In vivo fluorescence imaging, utilizing fluorescent reporter proteins, or exogenously administered fluorescent probes, plays an important role in the interrogation of biologic systems, particularly the study of rodent models of human disease. The majority of systems to date produce 2-D images of the integrated light distribution emitted at the surface of the animal, severely compromising the ability to quantify and accurately localize signals due to the strong depth dependence of the optical signal. There is great interest in extending in vivo fluorescence imaging methodology to the reconstruction of volumetric images that can show the location and concentration of fluorescent proteins or fluorescent contrast agents in living mice. This would be significant, as it would enable quantitative molecular imaging with fluorescent approaches at considerably less cost and potentially higher spatial and temporal resolution than competing modalities such as positron emissiontomography. Incorporating spectral information into the reconstructionprocess provides additional information about source depth due to the dependence of tissue absorption and scattering properties on wavelength. Spectral information therefore has the potential to increase depth resolution of fluorescence reconstruction as compared to reconstruction from traditional monochromatic or broadband measurements. Furthermore, by using a whole camera image instead of a small number of optical detectors for reconstruction, the amount of information gathered from the surface of the animal is increased and should also contribute to enhanced fluorophore reconstructions.
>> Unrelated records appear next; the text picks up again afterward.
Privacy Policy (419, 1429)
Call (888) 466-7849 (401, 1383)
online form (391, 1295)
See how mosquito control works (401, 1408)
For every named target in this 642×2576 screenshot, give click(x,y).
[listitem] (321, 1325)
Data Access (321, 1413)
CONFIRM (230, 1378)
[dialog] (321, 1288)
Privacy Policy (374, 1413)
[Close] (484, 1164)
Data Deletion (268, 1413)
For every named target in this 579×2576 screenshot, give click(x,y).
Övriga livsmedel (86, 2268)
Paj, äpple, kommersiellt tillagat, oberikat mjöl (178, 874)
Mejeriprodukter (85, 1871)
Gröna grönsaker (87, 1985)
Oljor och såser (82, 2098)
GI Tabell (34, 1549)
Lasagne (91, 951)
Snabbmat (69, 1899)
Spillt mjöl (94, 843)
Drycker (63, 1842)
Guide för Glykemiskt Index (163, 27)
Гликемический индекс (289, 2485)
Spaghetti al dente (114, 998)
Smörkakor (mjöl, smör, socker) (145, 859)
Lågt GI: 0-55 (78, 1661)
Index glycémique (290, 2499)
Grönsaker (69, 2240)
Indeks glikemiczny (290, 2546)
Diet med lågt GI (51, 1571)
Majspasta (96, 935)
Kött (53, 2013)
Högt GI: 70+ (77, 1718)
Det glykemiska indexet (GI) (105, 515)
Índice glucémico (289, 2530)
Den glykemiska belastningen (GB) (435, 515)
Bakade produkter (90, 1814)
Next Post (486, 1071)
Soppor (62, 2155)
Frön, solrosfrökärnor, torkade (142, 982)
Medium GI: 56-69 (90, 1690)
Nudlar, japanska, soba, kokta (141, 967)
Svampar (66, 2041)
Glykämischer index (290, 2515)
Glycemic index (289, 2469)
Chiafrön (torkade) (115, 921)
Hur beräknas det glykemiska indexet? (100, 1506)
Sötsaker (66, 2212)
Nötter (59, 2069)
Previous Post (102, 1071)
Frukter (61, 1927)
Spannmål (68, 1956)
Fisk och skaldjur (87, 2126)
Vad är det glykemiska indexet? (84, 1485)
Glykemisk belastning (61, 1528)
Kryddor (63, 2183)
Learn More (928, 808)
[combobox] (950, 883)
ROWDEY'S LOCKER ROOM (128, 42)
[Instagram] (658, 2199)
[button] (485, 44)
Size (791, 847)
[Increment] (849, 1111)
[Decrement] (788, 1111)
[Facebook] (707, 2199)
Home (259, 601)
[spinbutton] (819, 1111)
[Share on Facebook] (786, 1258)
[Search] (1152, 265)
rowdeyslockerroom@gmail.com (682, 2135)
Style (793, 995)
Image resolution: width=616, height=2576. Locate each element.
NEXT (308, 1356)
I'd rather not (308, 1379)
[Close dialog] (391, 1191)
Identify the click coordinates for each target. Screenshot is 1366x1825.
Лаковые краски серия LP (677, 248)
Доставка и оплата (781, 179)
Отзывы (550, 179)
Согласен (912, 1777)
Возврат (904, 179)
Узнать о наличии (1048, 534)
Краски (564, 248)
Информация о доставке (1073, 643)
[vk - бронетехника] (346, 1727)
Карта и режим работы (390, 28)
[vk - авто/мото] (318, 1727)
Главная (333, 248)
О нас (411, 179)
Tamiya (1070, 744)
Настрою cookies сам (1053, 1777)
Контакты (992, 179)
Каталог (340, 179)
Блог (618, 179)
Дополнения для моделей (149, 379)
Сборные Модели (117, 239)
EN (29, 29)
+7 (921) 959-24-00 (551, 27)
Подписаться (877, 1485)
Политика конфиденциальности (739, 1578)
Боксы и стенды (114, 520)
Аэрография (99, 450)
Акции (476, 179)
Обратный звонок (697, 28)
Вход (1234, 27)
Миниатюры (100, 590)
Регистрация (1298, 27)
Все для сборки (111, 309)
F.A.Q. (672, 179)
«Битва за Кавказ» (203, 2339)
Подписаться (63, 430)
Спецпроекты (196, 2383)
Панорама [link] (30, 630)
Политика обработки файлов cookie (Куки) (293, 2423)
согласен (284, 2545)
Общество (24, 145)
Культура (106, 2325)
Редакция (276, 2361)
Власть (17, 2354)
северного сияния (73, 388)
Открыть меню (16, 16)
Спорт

For the proposed project, we plan to develop a hyperspectral optical imaging system and algorithms, which are capable of quantitative three-dimensional tomographic reconstructions of fluorophore distributions in small animals. In order to achieve this goal, a number of critical research issues will be addressed, including system design, optimization of excitation and detection geometries, efficient and accurate modeling of light transport in the mouse and efficient image reconstruction strategies. A series of simulations, phantom and animal experiments will be used to validate the approach and the results will be compared to standard broadband methods that utilize high-pass filters.

体内荧光成像，利用荧光报告蛋白或外源给药 荧光探针在生物系统的审问中起着重要作用，尤其是研究 人类疾病的啮齿动物模型。迄今为止，大多数系统都会产生集成光的2-D图像 分布在动物的表面发射，严重损害了量化和准确的能力 由于光学信号的深度依赖性而导致的定位信号。对扩展非常感兴趣 体内荧光成像方法，以重建体积图像，可以显示 活小鼠中荧光蛋白或荧光对比剂的位置和浓度。这会 要重要，因为它可以通过相当多的荧光方法实现定量分子成像 比竞争方式（例如正电子）的成本更低，空间和时间分辨率更高 发射术学。 将光谱信息纳入重建程序提供了有关的其他信息 由于组织吸收和散射特性对波长的依赖性引起的源深度。光谱 因此，信息有可能增加荧光重建的深度分辨率 与传统的单色或宽带测量值重建相比。此外，由 使用整个相机图像，而不是少量的光学检测器进行重建， 从动物表面收集的信息增加了，也应有助于增强 荧光团重建。 对于拟议的项目，我们计划开发高光谱光学成像系统和算法， 能够对荧光团分布进行定量的三维层析成像重建 在小动物中。为了实现这一目标，将解决许多关键的研究问题， 包括系统设计，优化激发和检测几何形状，高效且准确的建模 小鼠中的光传输和有效的图像重建策略。一系列模拟，幻影 动物实验将用于验证方法，并将结果与​​标准进行比较 利用高通滤波器的宽带方法。